Una pianificazione per i rischi di liquidità
L’adozione di un approccio di tipo preventivo incoraggia tutte le imprese ad effettuare analisi di scenario, adottando nuovi sistemi di controllo interni e piani organizzativi strutturati, coerentemente con la complessità e le dimensioni delle attività svolte. Ad esempio, in linea con il dettato normativo e le indicazioni del legislatore, gli organi aziendali dovrebbero innanzitutto implementare una pianificazione finanziaria strutturata e finalizzata a gestire i rischi di liquidità, pur in assenza di problemi specifici in termini di ricavi o controllo dei costi.
A conferma di quanto si possa immaginare, in una recente indagine svolta su un campione di aziende clienti di Assiteca, è emerso che le PMI, nella maggior parte dei casi, non sono dotate di una struttura organizzativa con le necessarie funzioni per il governo dei rischi (controllo di gestione, internal audit, risk management, etc.). Inoltre, il 69% di queste non ha inoltre sottoscritto una Polizza D&O, strumento assicurativo che tutela il patrimonio personale di amministratori e dirigenti nell’eventualità in cui siano chiamati a rispondere per il risarcimento dei danni arrecati alla società stessa, ai creditori o a terzi.

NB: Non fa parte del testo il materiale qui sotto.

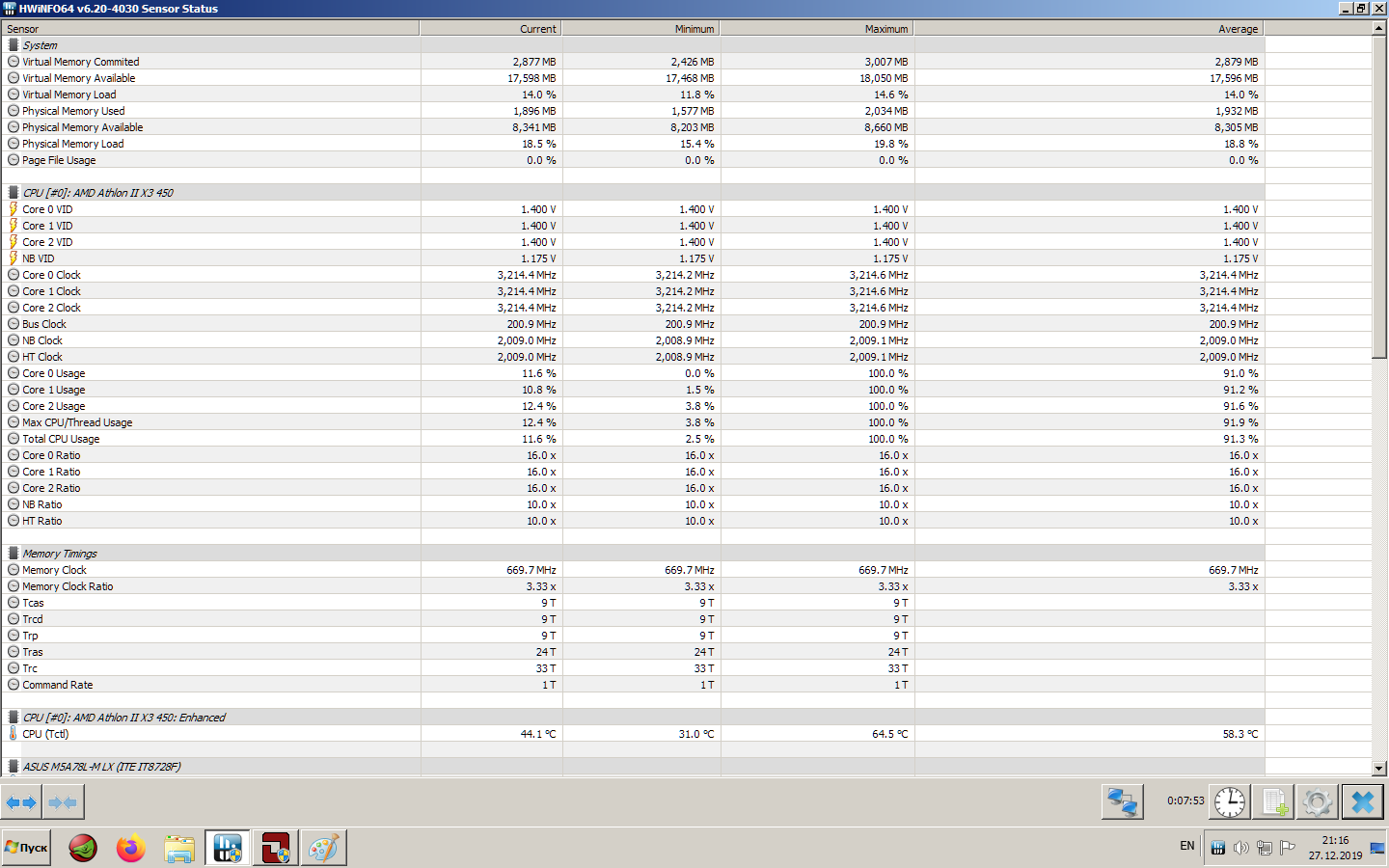1389x868 pixels.
Task: Open the network remote monitoring icon
Action: pyautogui.click(x=1123, y=801)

Con le nuove disposizioni e procedure introdotte dal Codice della Crisi, si allarga lo scenario di rischio per gli organi di amministrazione e controllo delle imprese. Tanto più il dotarsi di assetti organizzativi adeguati è diventato per le aziende un dovere esplicito posto dal legislatore, tanto più non rispettare questa disposizione diventa una grave violazioni dei doveri degli organi.
Fondamentale un approccio manageriale
Diventa dunque fondamentale che le imprese ricorrano ad un approccio manageriale (anche tramite supporto esterno) per la mappatura e gestione dei rischi e per la tutela degli amministratori. Assumere un approccio integrato alla gestione del rischio, che comprenda le fasi di analisi, prevenzione e mitigazione, fino al trasferimento dello stesso al mercato assicurativo, potrebbe rivelarsi la chiave per garantire la continuità aziendale ed evitare che una eventuale situazione critica, potenzialmente sanabile, si propaghi irreparabilmente.